Under our proposal, the FCC could begin enforcing these open Internet rules immediately – with maximum fines increased from $75,000 to $2,000,000 for violations.
And our approach would provide the phone and cable companies with protection from the threat of reclassification for two years.
Under this proposal, both sides would emerge as winners. Consumers would win protections that preserve the openness of the Internet, while the Internet service providers would receive relief from their fears of reclassification.
This legislative initiative was predicated on going forward only if we had full bipartisan support in our Committee.
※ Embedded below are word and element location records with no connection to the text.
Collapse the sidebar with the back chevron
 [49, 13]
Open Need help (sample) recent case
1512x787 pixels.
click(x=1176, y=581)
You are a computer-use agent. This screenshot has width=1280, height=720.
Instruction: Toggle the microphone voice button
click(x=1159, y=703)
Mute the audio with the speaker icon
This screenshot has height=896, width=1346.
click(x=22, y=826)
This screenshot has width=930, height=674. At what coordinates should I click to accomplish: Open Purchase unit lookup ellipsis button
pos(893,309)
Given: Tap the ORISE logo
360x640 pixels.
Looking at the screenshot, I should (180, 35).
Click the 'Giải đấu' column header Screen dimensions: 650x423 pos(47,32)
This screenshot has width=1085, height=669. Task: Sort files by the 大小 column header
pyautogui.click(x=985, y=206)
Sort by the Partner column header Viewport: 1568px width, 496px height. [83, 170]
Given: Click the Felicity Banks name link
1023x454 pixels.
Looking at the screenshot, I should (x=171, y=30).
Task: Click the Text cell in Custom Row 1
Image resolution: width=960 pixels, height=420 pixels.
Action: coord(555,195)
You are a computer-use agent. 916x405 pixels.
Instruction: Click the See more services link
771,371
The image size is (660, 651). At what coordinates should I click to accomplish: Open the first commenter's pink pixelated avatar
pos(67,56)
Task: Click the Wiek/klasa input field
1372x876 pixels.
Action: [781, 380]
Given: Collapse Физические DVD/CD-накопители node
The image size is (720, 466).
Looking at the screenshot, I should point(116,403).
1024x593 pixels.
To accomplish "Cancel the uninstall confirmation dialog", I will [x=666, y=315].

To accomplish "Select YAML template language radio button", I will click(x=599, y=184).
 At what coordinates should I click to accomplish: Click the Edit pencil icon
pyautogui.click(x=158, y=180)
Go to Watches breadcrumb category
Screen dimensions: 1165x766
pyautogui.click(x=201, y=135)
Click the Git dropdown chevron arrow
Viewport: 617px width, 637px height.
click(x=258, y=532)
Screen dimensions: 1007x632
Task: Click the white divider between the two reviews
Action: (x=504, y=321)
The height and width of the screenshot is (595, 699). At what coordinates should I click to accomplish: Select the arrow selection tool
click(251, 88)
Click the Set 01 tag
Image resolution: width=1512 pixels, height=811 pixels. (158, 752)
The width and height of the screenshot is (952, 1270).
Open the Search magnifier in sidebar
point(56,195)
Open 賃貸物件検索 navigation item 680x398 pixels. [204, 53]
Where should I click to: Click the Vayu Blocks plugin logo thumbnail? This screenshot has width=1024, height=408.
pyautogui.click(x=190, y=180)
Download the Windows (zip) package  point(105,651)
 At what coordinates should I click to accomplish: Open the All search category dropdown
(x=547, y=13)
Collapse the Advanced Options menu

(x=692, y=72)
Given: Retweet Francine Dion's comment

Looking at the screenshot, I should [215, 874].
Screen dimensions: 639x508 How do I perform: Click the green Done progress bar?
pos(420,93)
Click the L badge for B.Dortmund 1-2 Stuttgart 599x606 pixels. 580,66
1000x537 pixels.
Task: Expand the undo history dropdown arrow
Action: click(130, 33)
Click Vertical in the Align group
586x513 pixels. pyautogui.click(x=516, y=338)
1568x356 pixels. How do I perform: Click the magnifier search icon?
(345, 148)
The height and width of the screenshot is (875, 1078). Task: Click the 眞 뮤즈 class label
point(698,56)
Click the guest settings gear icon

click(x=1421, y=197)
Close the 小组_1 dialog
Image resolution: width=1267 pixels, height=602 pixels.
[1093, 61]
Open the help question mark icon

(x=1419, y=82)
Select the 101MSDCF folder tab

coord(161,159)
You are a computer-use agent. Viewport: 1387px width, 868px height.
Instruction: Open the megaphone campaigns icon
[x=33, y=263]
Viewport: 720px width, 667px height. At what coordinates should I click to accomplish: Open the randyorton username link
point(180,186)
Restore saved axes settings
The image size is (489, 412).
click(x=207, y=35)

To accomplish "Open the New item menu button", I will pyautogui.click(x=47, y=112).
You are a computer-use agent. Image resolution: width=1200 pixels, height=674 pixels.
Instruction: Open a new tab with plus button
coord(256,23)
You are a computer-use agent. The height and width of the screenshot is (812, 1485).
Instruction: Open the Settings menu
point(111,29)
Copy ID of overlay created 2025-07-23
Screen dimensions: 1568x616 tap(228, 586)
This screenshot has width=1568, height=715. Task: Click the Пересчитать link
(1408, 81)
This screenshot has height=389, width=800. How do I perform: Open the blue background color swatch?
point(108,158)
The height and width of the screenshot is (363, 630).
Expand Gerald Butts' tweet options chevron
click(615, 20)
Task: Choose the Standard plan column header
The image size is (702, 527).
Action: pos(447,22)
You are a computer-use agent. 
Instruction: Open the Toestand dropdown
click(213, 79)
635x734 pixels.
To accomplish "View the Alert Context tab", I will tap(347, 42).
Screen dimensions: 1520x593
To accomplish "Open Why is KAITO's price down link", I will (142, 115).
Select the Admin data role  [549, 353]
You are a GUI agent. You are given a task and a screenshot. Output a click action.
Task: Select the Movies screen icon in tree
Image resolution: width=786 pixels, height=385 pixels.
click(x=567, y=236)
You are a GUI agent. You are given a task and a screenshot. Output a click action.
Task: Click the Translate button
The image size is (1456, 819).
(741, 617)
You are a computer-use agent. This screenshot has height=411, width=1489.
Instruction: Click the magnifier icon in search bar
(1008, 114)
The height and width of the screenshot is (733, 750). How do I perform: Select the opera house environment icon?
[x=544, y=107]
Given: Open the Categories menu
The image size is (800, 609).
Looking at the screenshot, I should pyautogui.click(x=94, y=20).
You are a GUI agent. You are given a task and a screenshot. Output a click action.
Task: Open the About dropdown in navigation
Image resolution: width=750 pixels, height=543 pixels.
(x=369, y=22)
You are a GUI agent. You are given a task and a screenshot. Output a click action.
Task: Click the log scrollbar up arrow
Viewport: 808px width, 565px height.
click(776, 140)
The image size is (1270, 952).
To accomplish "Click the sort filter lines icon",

We included the Republican staff in our deliberations and made clear that we were prepared to introduce our compromise legislation if we received the backing of Ranking Member Barton and Ranking Member Stearns.
With great regret, I must report that Ranking Member Barton has informed me that support for this legislation will not be forthcoming at this time.
This development is a loss for consumers and a gain only for the extremes. We need to break the deadlock on net neutrality so that we can focus on building the most open and robust Internet possible.
I do not close the door on moving legislation this Congress. Cooler heads may prevail after the elections. But I want my position to be clear: my goal is the best outcome for consumers. If our efforts to find bipartisan consensus fail, the FCC should move forward under Title II. The bottom line is that we must protect the open Internet. If Congress can’t act, the FCC must.
I want to thank all those with whom we worked intensively over the past month. I particularly want to single out the Consumer Federation of America, Consumers Union, Public Knowledge, and the Center for Democracy and Technology for their steadfast advocacy on behalf of consumers and AT&T, Verizon, and the National Cable Television Association for their constructive engagement.